Malcolm Gillis University Professor
Rice University, Houston, Texas

Dr. Neal Lane, Malcolm Gillis University Professor at Rice University, holds appointments as Senior Fellow of the James A. Baker III Institute for Public Policy and in the Department of Physics and Astronomy. Prior to returning to Rice University in January 2001, Dr. Lane served in the Clinton Administration as Assistant to the President for Science and Technology and Director of the White House Office of Science and Technology Policy, and before that as Director of the National Science Foundation. He was Rice’s Provost and Professor of Physics prior to his time in Washington. Dr. Lane is a Fellow of the American Academy of Arts and Sciences.

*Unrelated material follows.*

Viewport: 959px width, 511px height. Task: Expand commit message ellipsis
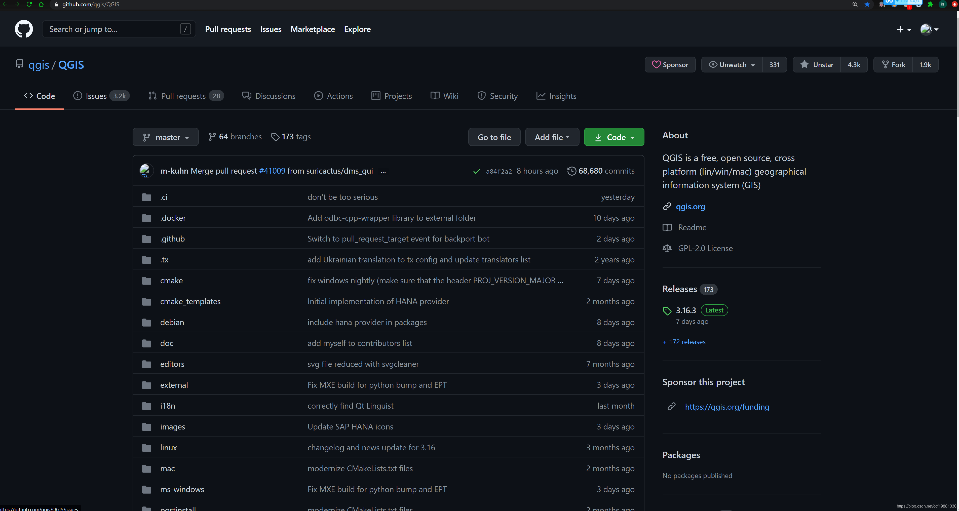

Science and Global Change – The Earth’s Climate and Other Issues - 2007 Waynick Lecture

Six decades after the end of World War II and the U.S. federal government’s commitment to invest taxpayer money in scientific research, American science faces some difficult challenges, many of which reflect economic and political changes happening across the globe. And this comes at a time when science (and the knowledge and technologies that are its products) are ever more important to dealing with some of society’s most vexing problems, e.g., global warming and climate change. How the U.S. and the rest of the world deal with these matters over the next decade or two will determine the future wellbeing of many generations of Earth’s inhabitants. With a brief historical backdrop of American science, I will describe some of the challenges to science and its prudent application, using global warming and climate change as an example, and discuss some things that scientists and other informed citizens might do to help.

Confessions of a President’s Science Advisor – No Good Deed Goes Unpunished! - 2007 Colloquium Lecture

The White House works in mysterious ways, regardless of who occupies the Oval Office. All activities, schedules and priorities are supposed to reflect the President’s agenda. But that does not prevent the senior White House staff from having biases and preferences about what they would like the President to do on one or other policy matter. Being effective in such an environment requires a careful balance of assertiveness and team spirit. All actions have consequences, and they can be large. I will give one person’s perspective on the structure and culture of the White House and the role of the Office of Science and Technology Policy, in particular, during the Clinton Administration. I will illustrate with selected examples in several policy areas, e.g., Human Genome Project, National Nanotechnology Initiative, global warming and climate change, and space policy.